## Problem
The answer must consist of each line below that contains the string "agent".

====== Records provided ======

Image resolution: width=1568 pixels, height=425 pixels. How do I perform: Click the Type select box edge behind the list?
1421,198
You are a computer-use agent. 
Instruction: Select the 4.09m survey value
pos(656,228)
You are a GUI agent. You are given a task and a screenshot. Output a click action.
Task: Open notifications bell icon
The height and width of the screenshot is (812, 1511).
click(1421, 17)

======
====== Records provided ======

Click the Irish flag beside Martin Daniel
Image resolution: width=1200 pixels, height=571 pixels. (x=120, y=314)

======
====== Records provided ======

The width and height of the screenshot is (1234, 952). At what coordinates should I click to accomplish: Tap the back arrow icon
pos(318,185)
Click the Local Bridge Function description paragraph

======

## Your solution
You are a computer-use agent. 
You are a GUI agent. You are given a task and a screenshot. Output a click action.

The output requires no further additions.